Ceph Monitor Charm

Bug #2007859
Comment #3

Comment 3 for bug 2007859

Revision history for this message

Billy Olsen (billy-olsen) wrote on 2023-04-13:

For this bug, we'll actually need to get log data from the units in order to determine what's going on (sosreports should be good). I want to call out very specifically that I cannot see charm leadership having anything to do with this bug whatsoever. Nothing in this code path is using leader storage which would cause such issues, nor does the leader come into play when upgrading the monitor cluster. Given the information that is currently present, the stopping of the additional units only circumstantially affects the cluster - and I suspect it likely doesn't at all.

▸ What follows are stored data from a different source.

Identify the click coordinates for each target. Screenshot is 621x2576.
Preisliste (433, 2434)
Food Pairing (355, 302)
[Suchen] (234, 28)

I actually strongly suspect this is due to a slow restart of the ceph-mon service, which may be due to on-disk format changes for the mon's storage.

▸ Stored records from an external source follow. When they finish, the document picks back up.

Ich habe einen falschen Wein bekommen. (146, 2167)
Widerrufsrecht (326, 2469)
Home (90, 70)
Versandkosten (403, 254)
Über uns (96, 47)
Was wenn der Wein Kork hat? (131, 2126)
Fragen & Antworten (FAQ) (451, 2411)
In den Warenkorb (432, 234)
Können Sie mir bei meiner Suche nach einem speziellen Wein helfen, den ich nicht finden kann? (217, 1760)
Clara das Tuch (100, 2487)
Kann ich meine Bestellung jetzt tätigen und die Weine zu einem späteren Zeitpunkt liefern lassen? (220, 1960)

First, its important to understand how the ceph-mon upgrade works. When the 'source' config value is changed, this will cause a config-changed hook to execute. Since the source config option is indicating that the repository has changed, then the rolling the monitor cluster will start, which starts the upgrade process which generally occurs across all units at the same time. The process is as follows:

1. Get a list of all monitors in the cluster (from the monmap), sort them by name (for consistency) and save for later.
2. Check the index of the current node in the ordered list of monitors
> if the index is 0, start the restart of the daemon (step 4)
> if the index is not 0, then wait for the previous unit to complete (step 3)
3. Look for the previous unit to be done by checking for the mon_$hostname_$version_done key to be set in the key-value store. This will cause the unit to check for the existence of the done key. It will wait a random amount of time between 5 and 30 seconds before checking again. It will timeout waiting after 30 minutes.
4. Update the source repository configurations, update apt info
5. Upgrade the packages on the box to get the newest ceph version. This will upgrade the software on disk, but will not restart the monitor services running in order not to impact the cluster's availability.
6. Stop the ceph-mon service
7. ensure the mon directory is user writable by the ceph user (legacy)
8. Restart the ceph-mon service
9. Notify the service is done by setting the mon_$hostname_$version_done key in the ceph-mon key-value store

At each step along the way once a unit starts the upgrade (4-8), the ceph-mon key is updated with a timestamp so that other units will not time out and knows that the mon unit is still upgrading. There is very little that is going on during this time. The log messages that have been provided are simply indicating that they are waiting for the lock and for this process to play out.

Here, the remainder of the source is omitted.